At-least-once with bounded retry + backoff; never let a flaky receiver block or
fail the job. If a webhook secret is configured, sign the body with
HMAC-SHA256 in `X-Foreman-Signature`.
- Artifacts (ADR-0006): persist the completion as artifact `completion`; deliver
artifacts inline in the `done` event under a size threshold (default ~256KB),
otherwise send metadata + a URL and serve bytes at
`GET /jobs/{id}/artifacts/{name}`. Add a TTL prune sweep for jobs+artifacts.
- Decide and record (new ADR if needed) whether `state_webhook_url` is also
honored when present on the sync `/api/chat` path, or only on `/jobs`.

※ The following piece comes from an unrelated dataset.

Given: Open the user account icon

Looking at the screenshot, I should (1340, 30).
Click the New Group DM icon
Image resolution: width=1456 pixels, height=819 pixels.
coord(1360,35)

- Tests: spin up an in-test webhook receiver; assert the full lifecycle fires in
order with correct payloads, idempotency keys (`job_id`+`state`) are present,
a 500-ing receiver triggers retries without affecting job state, large
artifacts go by URL and small ones inline, and HMAC signatures verify.
## Definition of done
- `go build/vet/test -race` green.
- End-to-end demo: `POST /jobs` with a `state_webhook_url` pointed at a tiny local
listener; observe `queued→loading→working→done` plus the completion artifact;
confirm `GET /jobs/{id}` reconciles after a deliberately dropped webhook.
Wrap up: `progress.md`, commit on `phase-4-async-webhooks`. M1 core is complete.